• [Work order]
Could you give every record again, exactly as it reads?

[Opening Data to use section]

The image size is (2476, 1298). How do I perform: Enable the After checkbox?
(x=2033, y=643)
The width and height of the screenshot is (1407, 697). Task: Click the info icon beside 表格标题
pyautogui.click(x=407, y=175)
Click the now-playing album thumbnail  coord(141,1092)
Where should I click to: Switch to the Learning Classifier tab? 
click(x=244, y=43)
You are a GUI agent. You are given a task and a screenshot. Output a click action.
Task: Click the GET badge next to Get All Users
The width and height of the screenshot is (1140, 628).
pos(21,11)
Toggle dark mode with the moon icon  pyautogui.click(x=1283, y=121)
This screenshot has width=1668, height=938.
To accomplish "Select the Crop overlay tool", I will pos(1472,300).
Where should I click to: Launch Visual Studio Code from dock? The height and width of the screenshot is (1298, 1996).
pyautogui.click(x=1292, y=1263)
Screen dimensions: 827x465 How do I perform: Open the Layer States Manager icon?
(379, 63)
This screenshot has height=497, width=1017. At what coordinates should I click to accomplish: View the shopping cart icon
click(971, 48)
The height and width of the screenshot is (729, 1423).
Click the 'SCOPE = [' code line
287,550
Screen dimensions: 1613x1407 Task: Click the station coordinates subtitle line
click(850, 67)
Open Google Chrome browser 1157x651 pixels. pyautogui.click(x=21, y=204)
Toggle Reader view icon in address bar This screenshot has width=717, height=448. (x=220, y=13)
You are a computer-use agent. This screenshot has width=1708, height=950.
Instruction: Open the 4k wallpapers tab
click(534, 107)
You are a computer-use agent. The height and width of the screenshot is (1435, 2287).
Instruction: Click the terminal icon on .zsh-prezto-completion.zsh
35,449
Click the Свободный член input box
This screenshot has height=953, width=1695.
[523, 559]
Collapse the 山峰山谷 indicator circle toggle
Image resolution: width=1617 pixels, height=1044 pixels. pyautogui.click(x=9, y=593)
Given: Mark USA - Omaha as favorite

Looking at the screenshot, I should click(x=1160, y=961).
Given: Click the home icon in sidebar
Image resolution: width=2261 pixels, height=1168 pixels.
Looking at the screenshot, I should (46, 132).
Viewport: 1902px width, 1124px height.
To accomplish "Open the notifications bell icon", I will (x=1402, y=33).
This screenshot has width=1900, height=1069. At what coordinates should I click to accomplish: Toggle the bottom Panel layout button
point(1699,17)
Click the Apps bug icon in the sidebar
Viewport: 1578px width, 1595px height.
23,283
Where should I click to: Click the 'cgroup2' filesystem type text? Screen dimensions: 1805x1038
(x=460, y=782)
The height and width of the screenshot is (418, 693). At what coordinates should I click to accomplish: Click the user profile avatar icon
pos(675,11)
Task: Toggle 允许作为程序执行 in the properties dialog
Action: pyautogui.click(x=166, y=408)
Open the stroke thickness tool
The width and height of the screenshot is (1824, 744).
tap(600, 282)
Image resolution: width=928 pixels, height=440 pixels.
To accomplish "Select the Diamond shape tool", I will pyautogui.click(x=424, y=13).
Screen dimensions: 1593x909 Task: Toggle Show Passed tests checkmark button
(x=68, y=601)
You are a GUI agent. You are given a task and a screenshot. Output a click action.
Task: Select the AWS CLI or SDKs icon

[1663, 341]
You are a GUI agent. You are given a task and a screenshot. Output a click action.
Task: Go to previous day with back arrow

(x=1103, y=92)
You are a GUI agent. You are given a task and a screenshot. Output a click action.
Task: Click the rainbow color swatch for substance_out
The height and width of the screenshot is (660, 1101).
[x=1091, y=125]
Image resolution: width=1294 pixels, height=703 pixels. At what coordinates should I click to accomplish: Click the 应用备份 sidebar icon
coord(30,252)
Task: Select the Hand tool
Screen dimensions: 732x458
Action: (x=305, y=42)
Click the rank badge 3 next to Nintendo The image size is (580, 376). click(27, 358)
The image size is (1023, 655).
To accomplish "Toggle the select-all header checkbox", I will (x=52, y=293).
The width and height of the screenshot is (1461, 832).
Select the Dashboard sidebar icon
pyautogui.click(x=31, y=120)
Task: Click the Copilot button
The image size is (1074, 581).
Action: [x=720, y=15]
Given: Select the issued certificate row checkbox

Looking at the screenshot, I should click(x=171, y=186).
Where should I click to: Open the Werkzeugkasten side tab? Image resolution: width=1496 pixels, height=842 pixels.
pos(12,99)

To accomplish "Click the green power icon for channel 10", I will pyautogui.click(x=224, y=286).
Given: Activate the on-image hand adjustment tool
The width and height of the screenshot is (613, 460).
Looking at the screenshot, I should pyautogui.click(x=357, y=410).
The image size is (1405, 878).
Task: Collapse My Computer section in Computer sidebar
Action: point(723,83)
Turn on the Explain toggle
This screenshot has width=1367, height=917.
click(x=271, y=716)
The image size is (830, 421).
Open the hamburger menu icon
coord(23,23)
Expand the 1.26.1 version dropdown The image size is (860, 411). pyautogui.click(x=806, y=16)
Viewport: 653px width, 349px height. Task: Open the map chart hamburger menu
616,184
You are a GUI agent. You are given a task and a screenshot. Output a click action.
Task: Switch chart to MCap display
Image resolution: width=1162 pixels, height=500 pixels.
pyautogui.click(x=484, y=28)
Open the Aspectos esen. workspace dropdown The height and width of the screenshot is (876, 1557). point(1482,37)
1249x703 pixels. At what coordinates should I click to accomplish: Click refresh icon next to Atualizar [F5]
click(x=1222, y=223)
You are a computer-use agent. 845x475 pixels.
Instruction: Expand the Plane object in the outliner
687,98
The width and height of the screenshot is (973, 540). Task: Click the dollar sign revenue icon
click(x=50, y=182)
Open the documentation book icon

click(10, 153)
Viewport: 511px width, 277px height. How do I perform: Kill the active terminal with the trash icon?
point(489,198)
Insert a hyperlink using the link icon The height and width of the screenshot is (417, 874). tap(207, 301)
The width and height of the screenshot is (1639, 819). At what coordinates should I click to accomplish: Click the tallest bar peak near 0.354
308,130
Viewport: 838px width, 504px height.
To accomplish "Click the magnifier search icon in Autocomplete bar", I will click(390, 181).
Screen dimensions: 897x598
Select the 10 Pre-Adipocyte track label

[Closing Data to use section]

• [Response below]
The image size is (2476, 1298). How do I perform: Enable the After checkbox?
(x=2033, y=643)
The width and height of the screenshot is (1407, 697). Task: Click the info icon beside 表格标题
pyautogui.click(x=407, y=175)
Click the now-playing album thumbnail  coord(141,1092)
Where should I click to: Switch to the Learning Classifier tab? 
click(x=244, y=43)
You are a GUI agent. You are given a task and a screenshot. Output a click action.
Task: Click the GET badge next to Get All Users
The width and height of the screenshot is (1140, 628).
pos(21,11)
Toggle dark mode with the moon icon  pyautogui.click(x=1283, y=121)
This screenshot has width=1668, height=938.
To accomplish "Select the Crop overlay tool", I will pos(1472,300).
Where should I click to: Launch Visual Studio Code from dock? The height and width of the screenshot is (1298, 1996).
pyautogui.click(x=1292, y=1263)
Screen dimensions: 827x465 How do I perform: Open the Layer States Manager icon?
(379, 63)
This screenshot has height=497, width=1017. At what coordinates should I click to accomplish: View the shopping cart icon
click(971, 48)
The height and width of the screenshot is (729, 1423).
Click the 'SCOPE = [' code line
287,550
Screen dimensions: 1613x1407 Task: Click the station coordinates subtitle line
click(850, 67)
Open Google Chrome browser 1157x651 pixels. pyautogui.click(x=21, y=204)
Toggle Reader view icon in address bar This screenshot has width=717, height=448. (x=220, y=13)
You are a computer-use agent. This screenshot has width=1708, height=950.
Instruction: Open the 4k wallpapers tab
click(534, 107)
You are a computer-use agent. The height and width of the screenshot is (1435, 2287).
Instruction: Click the terminal icon on .zsh-prezto-completion.zsh
35,449
Click the Свободный член input box
This screenshot has height=953, width=1695.
[523, 559]
Collapse the 山峰山谷 indicator circle toggle
Image resolution: width=1617 pixels, height=1044 pixels. pyautogui.click(x=9, y=593)
Given: Mark USA - Omaha as favorite

Looking at the screenshot, I should click(x=1160, y=961).
Given: Click the home icon in sidebar
Image resolution: width=2261 pixels, height=1168 pixels.
Looking at the screenshot, I should (46, 132).
Viewport: 1902px width, 1124px height.
To accomplish "Open the notifications bell icon", I will (x=1402, y=33).
This screenshot has width=1900, height=1069. At what coordinates should I click to accomplish: Toggle the bottom Panel layout button
point(1699,17)
Click the Apps bug icon in the sidebar
Viewport: 1578px width, 1595px height.
23,283
Where should I click to: Click the 'cgroup2' filesystem type text? Screen dimensions: 1805x1038
(x=460, y=782)
The height and width of the screenshot is (418, 693). At what coordinates should I click to accomplish: Click the user profile avatar icon
pos(675,11)
Task: Toggle 允许作为程序执行 in the properties dialog
Action: pyautogui.click(x=166, y=408)
Open the stroke thickness tool
The width and height of the screenshot is (1824, 744).
tap(600, 282)
Image resolution: width=928 pixels, height=440 pixels.
To accomplish "Select the Diamond shape tool", I will pyautogui.click(x=424, y=13).
Screen dimensions: 1593x909 Task: Toggle Show Passed tests checkmark button
(x=68, y=601)
You are a GUI agent. You are given a task and a screenshot. Output a click action.
Task: Select the AWS CLI or SDKs icon

[1663, 341]
You are a GUI agent. You are given a task and a screenshot. Output a click action.
Task: Go to previous day with back arrow

(x=1103, y=92)
You are a GUI agent. You are given a task and a screenshot. Output a click action.
Task: Click the rainbow color swatch for substance_out
The height and width of the screenshot is (660, 1101).
[x=1091, y=125]
Image resolution: width=1294 pixels, height=703 pixels. At what coordinates should I click to accomplish: Click the 应用备份 sidebar icon
coord(30,252)
Task: Select the Hand tool
Screen dimensions: 732x458
Action: (x=305, y=42)
Click the rank badge 3 next to Nintendo The image size is (580, 376). click(27, 358)
The image size is (1023, 655).
To accomplish "Toggle the select-all header checkbox", I will (x=52, y=293).
The width and height of the screenshot is (1461, 832).
Select the Dashboard sidebar icon
pyautogui.click(x=31, y=120)
Task: Click the Copilot button
The image size is (1074, 581).
Action: [x=720, y=15]
Given: Select the issued certificate row checkbox

Looking at the screenshot, I should click(x=171, y=186).
Where should I click to: Open the Werkzeugkasten side tab? Image resolution: width=1496 pixels, height=842 pixels.
pos(12,99)

To accomplish "Click the green power icon for channel 10", I will pyautogui.click(x=224, y=286).
Given: Activate the on-image hand adjustment tool
The width and height of the screenshot is (613, 460).
Looking at the screenshot, I should pyautogui.click(x=357, y=410).
The image size is (1405, 878).
Task: Collapse My Computer section in Computer sidebar
Action: point(723,83)
Turn on the Explain toggle
This screenshot has width=1367, height=917.
click(x=271, y=716)
The image size is (830, 421).
Open the hamburger menu icon
coord(23,23)
Expand the 1.26.1 version dropdown The image size is (860, 411). pyautogui.click(x=806, y=16)
Viewport: 653px width, 349px height. Task: Open the map chart hamburger menu
616,184
You are a GUI agent. You are given a task and a screenshot. Output a click action.
Task: Switch chart to MCap display
Image resolution: width=1162 pixels, height=500 pixels.
pyautogui.click(x=484, y=28)
Open the Aspectos esen. workspace dropdown The height and width of the screenshot is (876, 1557). point(1482,37)
1249x703 pixels. At what coordinates should I click to accomplish: Click refresh icon next to Atualizar [F5]
click(x=1222, y=223)
You are a computer-use agent. 845x475 pixels.
Instruction: Expand the Plane object in the outliner
687,98
The width and height of the screenshot is (973, 540). Task: Click the dollar sign revenue icon
click(x=50, y=182)
Open the documentation book icon

click(10, 153)
Viewport: 511px width, 277px height. How do I perform: Kill the active terminal with the trash icon?
point(489,198)
Insert a hyperlink using the link icon The height and width of the screenshot is (417, 874). tap(207, 301)
The width and height of the screenshot is (1639, 819). At what coordinates should I click to accomplish: Click the tallest bar peak near 0.354
308,130
Viewport: 838px width, 504px height.
To accomplish "Click the magnifier search icon in Autocomplete bar", I will click(390, 181).
Screen dimensions: 897x598
Select the 10 Pre-Adipocyte track label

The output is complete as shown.